Level 3 – Infectious AND vision threatening corneal ulcers
These are the infections you’ll have to keep an eye on very closely. Not only are these infections vision threatening, but they can also cause corneal melting or endophthalmitis if left untreated. These ulcers can have associated cell / flare, hypopyon, or endotheliitis.
Contact lens-associated ulcers
These ulcers are scary because Pseudomonas is the most common organism. These are often rapidly progressing. Classically, these patients sleep in their lenses, leave them in for weeks, or use cosmetic contacts.
For these vision threatening ulcers, we generally start the patient on fortified antibiotics (a specially compounded form of super concentrated topical antibiotic). You can always taper or narrow your coverage later. The choice of which compounded fortified antibiotics depends on the practice pattern for your hospital system, but we often use:
Vancomycin 25 mg / mL q1 hr
Tobramycin 15 mg / mL q1 hr
Some ophthalmologists pick a middle ground for less serious but still sight threatening infections and go with a 3rd generation fluoroquinolone q1-2 hrs.

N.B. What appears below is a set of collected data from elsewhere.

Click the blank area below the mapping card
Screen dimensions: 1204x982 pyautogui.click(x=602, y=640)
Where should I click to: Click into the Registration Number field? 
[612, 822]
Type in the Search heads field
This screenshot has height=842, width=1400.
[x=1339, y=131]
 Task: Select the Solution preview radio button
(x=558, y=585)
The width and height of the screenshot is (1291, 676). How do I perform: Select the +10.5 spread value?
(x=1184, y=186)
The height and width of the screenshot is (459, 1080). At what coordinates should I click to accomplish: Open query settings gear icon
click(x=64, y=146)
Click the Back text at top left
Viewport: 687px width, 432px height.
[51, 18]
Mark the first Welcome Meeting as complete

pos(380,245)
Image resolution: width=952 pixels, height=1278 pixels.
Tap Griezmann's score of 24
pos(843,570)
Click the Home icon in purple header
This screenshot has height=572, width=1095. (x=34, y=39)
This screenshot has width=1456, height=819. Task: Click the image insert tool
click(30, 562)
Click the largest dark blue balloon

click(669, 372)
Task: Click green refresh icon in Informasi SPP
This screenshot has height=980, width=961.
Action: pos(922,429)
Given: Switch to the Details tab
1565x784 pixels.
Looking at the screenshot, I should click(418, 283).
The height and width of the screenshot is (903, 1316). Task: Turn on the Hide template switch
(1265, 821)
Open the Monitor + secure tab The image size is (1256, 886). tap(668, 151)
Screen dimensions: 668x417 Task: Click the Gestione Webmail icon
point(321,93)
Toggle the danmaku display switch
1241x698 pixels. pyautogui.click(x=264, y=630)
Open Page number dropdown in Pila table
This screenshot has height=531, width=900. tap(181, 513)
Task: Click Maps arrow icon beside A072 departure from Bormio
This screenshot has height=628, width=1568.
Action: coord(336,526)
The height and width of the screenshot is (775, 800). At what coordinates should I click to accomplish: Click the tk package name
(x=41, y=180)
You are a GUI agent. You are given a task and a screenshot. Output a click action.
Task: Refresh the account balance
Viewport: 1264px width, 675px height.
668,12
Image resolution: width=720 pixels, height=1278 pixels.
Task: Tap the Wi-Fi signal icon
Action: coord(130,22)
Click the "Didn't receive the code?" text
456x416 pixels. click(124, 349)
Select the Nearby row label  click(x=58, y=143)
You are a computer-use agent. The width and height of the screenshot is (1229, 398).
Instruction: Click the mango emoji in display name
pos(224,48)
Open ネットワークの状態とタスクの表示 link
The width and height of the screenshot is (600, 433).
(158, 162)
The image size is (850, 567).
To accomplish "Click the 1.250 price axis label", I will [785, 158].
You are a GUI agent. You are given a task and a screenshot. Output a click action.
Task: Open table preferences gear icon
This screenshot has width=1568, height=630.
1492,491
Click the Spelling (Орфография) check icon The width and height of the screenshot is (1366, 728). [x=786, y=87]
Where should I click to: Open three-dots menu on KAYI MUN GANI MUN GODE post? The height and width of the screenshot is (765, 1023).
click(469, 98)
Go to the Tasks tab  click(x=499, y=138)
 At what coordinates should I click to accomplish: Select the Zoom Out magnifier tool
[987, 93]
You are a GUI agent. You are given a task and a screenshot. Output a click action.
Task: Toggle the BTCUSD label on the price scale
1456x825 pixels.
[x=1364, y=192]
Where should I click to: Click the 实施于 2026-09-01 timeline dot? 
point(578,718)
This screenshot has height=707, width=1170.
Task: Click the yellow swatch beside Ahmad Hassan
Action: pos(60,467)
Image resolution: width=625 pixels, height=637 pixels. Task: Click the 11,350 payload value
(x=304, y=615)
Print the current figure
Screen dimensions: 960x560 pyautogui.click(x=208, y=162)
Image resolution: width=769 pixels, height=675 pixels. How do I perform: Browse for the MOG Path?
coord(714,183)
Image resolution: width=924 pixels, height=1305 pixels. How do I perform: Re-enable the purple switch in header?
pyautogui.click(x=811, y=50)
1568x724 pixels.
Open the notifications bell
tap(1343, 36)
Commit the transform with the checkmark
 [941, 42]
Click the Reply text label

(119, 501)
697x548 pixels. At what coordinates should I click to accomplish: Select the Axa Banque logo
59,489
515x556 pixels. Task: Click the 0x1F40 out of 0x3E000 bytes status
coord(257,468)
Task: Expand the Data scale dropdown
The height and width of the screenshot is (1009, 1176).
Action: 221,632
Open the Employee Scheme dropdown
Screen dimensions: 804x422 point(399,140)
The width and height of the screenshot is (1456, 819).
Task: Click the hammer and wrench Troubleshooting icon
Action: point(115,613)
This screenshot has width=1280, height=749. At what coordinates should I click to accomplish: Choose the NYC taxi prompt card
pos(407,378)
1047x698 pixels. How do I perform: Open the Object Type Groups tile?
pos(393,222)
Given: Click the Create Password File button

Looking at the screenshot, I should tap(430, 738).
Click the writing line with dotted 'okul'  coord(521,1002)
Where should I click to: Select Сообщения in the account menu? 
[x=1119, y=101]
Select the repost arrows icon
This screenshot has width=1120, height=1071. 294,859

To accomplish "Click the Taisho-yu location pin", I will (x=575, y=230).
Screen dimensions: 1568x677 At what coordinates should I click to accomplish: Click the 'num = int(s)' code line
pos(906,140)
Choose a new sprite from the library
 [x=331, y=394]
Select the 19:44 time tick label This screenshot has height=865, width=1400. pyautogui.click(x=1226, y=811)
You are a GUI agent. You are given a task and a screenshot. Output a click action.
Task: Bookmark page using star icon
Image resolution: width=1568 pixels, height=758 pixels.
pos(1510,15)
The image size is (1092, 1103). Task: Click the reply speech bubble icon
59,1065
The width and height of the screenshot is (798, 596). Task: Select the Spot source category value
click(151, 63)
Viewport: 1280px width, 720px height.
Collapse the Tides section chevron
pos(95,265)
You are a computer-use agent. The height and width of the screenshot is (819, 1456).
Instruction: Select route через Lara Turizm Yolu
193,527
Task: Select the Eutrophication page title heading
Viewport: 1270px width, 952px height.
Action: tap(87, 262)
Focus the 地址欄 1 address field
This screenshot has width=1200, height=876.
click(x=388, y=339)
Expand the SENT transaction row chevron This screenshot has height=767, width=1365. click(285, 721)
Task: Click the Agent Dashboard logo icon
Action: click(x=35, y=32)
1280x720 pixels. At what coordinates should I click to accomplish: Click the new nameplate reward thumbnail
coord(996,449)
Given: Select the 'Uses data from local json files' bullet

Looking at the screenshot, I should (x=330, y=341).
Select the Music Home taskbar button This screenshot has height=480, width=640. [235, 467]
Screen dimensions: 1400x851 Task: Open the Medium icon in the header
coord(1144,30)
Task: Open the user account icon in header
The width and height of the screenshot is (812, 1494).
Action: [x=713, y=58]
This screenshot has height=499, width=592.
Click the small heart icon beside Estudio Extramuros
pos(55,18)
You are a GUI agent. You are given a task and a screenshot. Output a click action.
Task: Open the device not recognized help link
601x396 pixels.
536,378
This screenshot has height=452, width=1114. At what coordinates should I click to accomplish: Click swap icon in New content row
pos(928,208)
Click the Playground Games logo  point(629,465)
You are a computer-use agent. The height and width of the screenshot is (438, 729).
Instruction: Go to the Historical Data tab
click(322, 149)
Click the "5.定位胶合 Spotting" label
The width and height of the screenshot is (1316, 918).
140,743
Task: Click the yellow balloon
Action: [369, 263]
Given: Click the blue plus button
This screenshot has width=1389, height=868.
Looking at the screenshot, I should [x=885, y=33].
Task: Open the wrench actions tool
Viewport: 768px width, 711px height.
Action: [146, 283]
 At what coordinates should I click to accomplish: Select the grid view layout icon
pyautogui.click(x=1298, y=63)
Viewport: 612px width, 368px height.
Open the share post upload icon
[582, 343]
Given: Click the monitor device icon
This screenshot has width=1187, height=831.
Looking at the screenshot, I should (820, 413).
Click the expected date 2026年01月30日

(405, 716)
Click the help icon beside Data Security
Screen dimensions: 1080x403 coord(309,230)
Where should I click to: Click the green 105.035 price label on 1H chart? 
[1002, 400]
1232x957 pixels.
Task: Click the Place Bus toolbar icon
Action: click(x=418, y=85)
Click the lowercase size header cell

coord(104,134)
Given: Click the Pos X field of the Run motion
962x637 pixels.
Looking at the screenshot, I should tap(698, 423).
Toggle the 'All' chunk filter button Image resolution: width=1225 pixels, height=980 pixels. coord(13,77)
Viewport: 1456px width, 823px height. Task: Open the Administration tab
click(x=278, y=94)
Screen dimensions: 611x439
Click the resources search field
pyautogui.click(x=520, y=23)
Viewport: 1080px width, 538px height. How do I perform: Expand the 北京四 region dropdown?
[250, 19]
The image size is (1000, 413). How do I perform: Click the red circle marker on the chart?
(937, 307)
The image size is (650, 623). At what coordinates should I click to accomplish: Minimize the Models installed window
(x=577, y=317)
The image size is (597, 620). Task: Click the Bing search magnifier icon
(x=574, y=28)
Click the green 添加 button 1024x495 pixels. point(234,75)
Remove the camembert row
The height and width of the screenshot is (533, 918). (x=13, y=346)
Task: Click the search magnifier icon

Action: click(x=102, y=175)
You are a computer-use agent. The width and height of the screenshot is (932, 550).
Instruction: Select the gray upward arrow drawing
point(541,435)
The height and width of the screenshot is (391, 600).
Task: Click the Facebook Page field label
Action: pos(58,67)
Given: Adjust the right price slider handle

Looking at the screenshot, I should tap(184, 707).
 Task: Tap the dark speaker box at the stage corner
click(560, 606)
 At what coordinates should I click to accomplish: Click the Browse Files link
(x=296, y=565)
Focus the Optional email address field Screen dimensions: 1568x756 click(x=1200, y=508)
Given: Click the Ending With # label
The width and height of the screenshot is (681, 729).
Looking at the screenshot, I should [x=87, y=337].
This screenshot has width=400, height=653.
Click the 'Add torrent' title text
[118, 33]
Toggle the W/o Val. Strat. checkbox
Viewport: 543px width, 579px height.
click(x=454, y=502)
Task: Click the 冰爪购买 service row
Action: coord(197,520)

We always culture these with bacterial plates, and strongly consider fungal / viral / parasitic etiologies as well. Never patch or apply a bandage contact lens in a patient with a suspected corneal ulcer.
Steroid eye drops for corneal ulcers are controversial. The SCUT (Steroids for Corneal Ulcers Trial) trial showed that steroids were not associated with worse complications, and may be better for the subset of central, severe corneal ulcers. Follow your individual hospital’s practice pattern for using steroids.
***Note, two important and common corneal infections are from Herpes Simplex and Herpes Zoster. These are not discussed in this article***
- Level 1: noninfectious abrasions can be treated with lubrication, cycloplegics, or a bandage contact lens.
- Level 2: infectious but non vision threatening ulcers can be cultured, and can be treated with a strong antibiotic and close follow up.
- Level 3: infectious AND vision threatening ulcers should always be cultured, and should be treated with q1h fortified antibiotics with daily follow up.
- Srinivasan M, Mascarenhas J, Rajaraman R et al. Corticosteroids for bacterial keratitis: the Steroids for Corneal Ulcers Trial (SCUT). Archives of Ophthalmology 2012.
- Weissman BA, Mondino BJ, Pettit TH et al. Corneal Ulcers Associated with Extended-Wear Soft Contact Lenses. American Journal of Ophthalmology 1984.